Using these numbers, the mean CO is 5.25 L/min, with a range of 4.0–8.0 L/min. Remember, however, that these numbers refer to CO from each ventricle separately, not the total for the heart.

SVs are also used to calculate ejection fraction, which is the portion of the blood that is pumped or ejected from the heart with each contraction. To calculate ejection fraction, SV is divided by EDV. Despite the name, the ejection fraction is normally expressed as a percentage. Ejection fractions range from approximately 55–70%, with a mean of 58%.

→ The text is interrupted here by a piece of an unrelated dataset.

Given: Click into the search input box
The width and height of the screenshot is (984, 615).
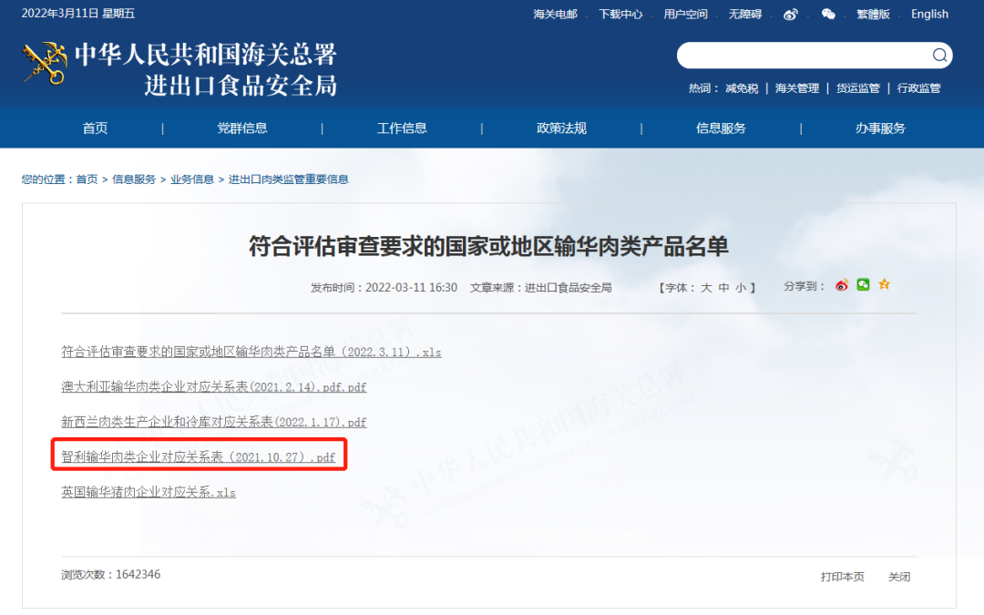Looking at the screenshot, I should (x=802, y=56).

Increased physical activity causes the total body demand for nutrients and waste removal to increase. To meet this demand, the body increases cardiac output. In healthy young individuals, HR may increase to 150 bpm during exercise. SV can also increase from 70 to approximately 130 mL due to increased strength of contraction. This would increase CO to approximately 19.5 L/min, 4–5 times the resting rate. Top cardiovascular athletes can achieve even higher levels. At their peak performance, they may increase resting CO by 7–8 times.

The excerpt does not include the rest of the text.